[Dataset excerpts]

= Beginning of Section =

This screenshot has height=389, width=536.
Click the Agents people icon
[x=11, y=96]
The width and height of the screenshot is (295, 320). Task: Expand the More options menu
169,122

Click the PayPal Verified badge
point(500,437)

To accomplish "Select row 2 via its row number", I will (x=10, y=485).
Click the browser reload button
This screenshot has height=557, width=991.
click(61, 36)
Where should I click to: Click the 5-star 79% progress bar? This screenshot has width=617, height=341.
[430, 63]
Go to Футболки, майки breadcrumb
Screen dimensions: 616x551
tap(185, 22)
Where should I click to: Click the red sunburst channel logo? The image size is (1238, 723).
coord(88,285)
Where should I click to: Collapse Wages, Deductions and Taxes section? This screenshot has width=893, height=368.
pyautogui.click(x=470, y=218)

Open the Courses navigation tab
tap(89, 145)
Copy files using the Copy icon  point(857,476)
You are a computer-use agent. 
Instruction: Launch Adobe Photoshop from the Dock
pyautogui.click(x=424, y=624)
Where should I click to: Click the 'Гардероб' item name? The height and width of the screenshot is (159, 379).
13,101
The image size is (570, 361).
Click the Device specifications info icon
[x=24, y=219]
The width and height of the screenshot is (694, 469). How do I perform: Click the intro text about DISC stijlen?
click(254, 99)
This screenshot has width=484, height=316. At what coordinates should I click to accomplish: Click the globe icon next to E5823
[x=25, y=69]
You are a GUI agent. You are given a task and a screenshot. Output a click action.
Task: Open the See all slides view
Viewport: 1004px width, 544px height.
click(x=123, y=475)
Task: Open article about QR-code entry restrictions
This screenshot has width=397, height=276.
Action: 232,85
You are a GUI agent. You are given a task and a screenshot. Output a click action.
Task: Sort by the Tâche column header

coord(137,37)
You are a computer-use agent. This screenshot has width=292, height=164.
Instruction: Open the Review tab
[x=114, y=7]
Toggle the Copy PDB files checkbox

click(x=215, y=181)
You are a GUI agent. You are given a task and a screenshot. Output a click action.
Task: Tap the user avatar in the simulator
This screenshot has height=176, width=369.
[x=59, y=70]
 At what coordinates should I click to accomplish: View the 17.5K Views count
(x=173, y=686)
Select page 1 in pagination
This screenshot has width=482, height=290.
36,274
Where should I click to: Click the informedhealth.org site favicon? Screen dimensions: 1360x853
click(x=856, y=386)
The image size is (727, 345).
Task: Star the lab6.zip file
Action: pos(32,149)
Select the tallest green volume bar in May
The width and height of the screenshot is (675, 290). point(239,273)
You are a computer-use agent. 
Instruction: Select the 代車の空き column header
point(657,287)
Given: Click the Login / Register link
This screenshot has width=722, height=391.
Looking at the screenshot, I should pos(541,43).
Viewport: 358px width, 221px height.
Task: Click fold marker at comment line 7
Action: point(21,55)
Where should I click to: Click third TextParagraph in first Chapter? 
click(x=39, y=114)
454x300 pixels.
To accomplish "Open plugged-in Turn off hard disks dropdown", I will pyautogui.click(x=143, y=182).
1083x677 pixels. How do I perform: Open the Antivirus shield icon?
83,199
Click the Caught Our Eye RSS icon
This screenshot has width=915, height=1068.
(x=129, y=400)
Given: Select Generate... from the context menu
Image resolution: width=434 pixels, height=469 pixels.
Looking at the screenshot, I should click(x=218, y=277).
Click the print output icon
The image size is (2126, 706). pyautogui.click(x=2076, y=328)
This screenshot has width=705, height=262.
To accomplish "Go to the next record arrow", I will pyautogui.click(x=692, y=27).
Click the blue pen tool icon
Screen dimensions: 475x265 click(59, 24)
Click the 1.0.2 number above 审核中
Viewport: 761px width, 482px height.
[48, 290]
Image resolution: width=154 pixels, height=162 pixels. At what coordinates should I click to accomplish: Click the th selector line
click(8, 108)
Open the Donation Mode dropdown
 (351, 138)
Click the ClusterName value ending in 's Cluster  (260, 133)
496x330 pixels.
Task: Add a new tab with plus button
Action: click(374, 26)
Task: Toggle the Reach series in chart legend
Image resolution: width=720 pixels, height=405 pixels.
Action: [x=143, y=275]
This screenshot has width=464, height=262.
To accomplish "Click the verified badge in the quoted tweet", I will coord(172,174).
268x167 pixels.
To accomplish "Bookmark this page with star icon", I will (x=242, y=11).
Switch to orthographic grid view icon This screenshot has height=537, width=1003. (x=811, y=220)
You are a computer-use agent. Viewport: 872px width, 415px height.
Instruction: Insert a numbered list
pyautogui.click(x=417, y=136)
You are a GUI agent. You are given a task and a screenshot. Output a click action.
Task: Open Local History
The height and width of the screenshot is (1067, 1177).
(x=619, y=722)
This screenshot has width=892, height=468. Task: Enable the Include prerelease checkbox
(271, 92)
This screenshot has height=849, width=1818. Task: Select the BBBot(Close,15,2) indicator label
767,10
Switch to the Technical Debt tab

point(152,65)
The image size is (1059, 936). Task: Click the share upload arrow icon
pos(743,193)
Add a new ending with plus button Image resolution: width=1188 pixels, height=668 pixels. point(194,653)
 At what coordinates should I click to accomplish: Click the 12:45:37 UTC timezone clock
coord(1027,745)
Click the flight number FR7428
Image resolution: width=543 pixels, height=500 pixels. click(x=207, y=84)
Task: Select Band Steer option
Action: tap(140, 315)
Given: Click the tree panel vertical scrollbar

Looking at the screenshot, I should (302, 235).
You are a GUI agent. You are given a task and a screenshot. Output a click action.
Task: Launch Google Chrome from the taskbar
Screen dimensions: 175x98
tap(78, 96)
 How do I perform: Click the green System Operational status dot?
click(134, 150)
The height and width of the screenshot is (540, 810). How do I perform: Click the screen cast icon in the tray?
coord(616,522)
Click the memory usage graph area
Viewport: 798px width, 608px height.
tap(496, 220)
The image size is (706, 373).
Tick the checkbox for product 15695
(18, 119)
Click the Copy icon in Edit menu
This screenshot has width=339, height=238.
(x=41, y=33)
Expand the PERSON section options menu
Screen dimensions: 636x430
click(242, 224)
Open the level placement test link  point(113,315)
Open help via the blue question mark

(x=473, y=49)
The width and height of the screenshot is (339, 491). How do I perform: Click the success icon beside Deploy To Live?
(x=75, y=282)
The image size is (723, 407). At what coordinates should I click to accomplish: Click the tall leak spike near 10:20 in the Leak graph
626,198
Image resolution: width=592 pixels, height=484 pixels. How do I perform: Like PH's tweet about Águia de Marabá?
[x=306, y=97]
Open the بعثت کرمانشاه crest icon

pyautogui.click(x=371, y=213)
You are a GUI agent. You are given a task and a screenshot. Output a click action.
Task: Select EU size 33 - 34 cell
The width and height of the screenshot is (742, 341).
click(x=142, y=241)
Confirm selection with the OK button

= End of Section =

*Directions*. Repeat only the stretch of lines starting at the one containing "Image resolution: width=592" and running to the final line of the entries above.

*Result for this task*.
Image resolution: width=592 pixels, height=484 pixels. How do I perform: Like PH's tweet about Águia de Marabá?
[x=306, y=97]
Open the بعثت کرمانشاه crest icon

pyautogui.click(x=371, y=213)
You are a GUI agent. You are given a task and a screenshot. Output a click action.
Task: Select EU size 33 - 34 cell
The width and height of the screenshot is (742, 341).
click(x=142, y=241)
Confirm selection with the OK button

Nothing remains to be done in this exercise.